Sunulan alıntı.

____

Balık ve kılçık
15/11/2018 Perşembe Köşe yazarı A.U
Mısır evliyâsından Seyyid Ahmed Bedevî hazretlerinin vefatından sonra Ebül Kays bin Ketîle adında bir âlim Mısır'dan çıkıp Seyyid Ahmed Bedevî hazretlerinin medfun olduğu yere gelmişti.
Gerçi bu zâtın nâmını işitmişti.
Ama bilmiyordu üstünlüğünü.
İnsanların onun türbesine karşı gösterdiği büyük ilgiyi görünce hayretine gitti bu hâl!
Kendi de ilim sâhibiydi...
Oranın halkını toplayıp;
“Ey insanlar! Bu zâta bu kadar ilgi ve iltifat niye? Bu zâtı ben de tanıyorum. Ama lüzumundan fazladır sizin bu ilginiz” dedi.
Onlar bu âlim için “yabancıdır” deyip üstünde pek durmadılar.

____

Verilen malzeme.
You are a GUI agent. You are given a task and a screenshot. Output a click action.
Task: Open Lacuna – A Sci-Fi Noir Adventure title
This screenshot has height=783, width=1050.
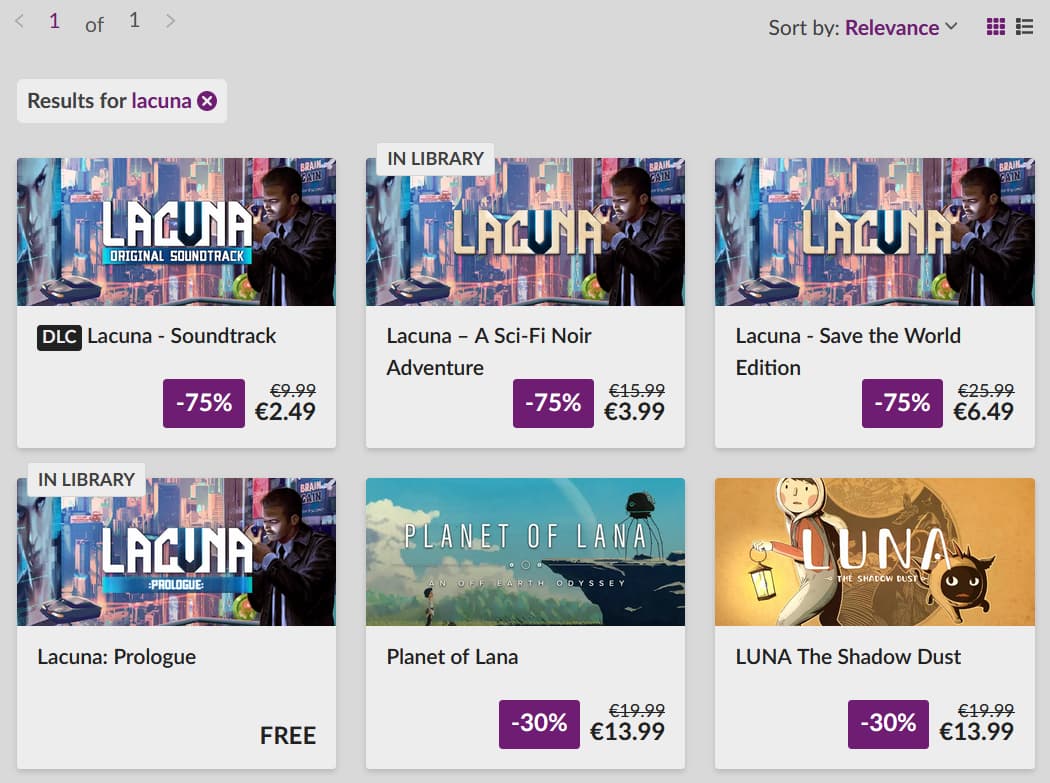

____

Kısa soru 1.
Seyyid Ahmed Bedevî hakkındaki metne göre aşağıdaki soruları yanıtlayın:
(a) Mısır'dan çıkıp Seyyid Ahmed Bedevî'nin medfun olduğu yere gelen âlimin adı nedir?
(b) Âlimi hayrete düşüren durum neydi?
(c) Oranın halkı bu âlim için ne dedi?
Kısa soru 2. Seyyid Ahmed Bedevî hakkındaki metni, son cümlesinden sonra kaldığı yerden sürdürün.

Alıştırma yanıtı 1.
(a) Ebül Kays bin Ketîle.
(b) İnsanların Seyyid Ahmed Bedevî'nin türbesine karşı gösterdiği büyük ilgi.
(c) "Yabancıdır" dediler ve üstünde pek durmadılar.

Alıştırma yanıtı 2.
Evlerine götürdüler...
Yemek ikrâm ettiler.
Sofrada balık da vardı.
Adamcağız balığı yerken boğazına bir “kılçık” takıldı. Öyle ki; ne ileri gidiyordu, ne de geri. Ne kadar uğraştılarsa da çıkmadı kılçık.
Izdırabı günbegün artıyordu.
Ama hiç kimse çâre bulamadı.
Yemek ve içmekten de kesildi.
Hiç böyle bir “dert” gelmemişti başına.
Kendi kendine; "Ben o zâta sû-i zanda bulundum. Bunun için bu geldi başıma" diye düşündü...
Koştu mübârek türbesine.
İki diz üzerine edeple oturdu.
Yasin-i şerîfi okumaya başladı.
Yarısına gelmemişti ki, bir gıcık geldi boğazına.
Ve kuvvetle öksürdü. O öksürükle fırlayıp çıktı kılçık. Yasin-i şerîfi tamamladı. Ve gönderdi mübârek ruhuna...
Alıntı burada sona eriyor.